Problem
Reproduce the line that holds "Task: Open the Новости menu item" together with all the lines after it up to the end of the entries.

Records for processing below:

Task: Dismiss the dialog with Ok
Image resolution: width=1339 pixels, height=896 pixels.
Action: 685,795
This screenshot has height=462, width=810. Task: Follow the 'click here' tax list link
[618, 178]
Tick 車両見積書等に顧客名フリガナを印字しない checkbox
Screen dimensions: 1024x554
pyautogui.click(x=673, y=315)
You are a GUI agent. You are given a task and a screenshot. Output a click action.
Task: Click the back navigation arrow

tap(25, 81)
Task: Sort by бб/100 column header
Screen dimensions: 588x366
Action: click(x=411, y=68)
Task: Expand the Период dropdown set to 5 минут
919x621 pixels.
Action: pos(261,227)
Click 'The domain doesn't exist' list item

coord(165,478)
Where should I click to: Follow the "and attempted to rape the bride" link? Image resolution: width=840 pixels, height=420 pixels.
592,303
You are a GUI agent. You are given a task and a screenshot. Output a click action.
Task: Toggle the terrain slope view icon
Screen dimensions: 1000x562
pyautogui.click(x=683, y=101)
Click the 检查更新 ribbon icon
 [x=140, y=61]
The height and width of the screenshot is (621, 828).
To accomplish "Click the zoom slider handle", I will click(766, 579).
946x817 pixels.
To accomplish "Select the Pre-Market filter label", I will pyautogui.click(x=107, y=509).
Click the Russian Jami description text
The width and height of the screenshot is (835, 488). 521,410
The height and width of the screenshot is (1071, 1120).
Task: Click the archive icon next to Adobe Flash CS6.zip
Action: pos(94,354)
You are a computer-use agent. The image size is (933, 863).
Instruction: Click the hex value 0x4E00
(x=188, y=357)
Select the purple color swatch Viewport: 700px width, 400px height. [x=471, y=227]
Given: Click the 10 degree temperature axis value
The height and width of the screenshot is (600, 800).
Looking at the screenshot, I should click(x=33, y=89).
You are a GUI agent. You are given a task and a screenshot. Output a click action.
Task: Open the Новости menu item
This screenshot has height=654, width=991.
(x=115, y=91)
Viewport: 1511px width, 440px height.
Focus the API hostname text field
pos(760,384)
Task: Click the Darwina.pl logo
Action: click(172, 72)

End of Records for processing.

Result
Task: Open the Новости menu item
This screenshot has height=654, width=991.
(x=115, y=91)
Viewport: 1511px width, 440px height.
Focus the API hostname text field
pos(760,384)
Task: Click the Darwina.pl logo
Action: click(172, 72)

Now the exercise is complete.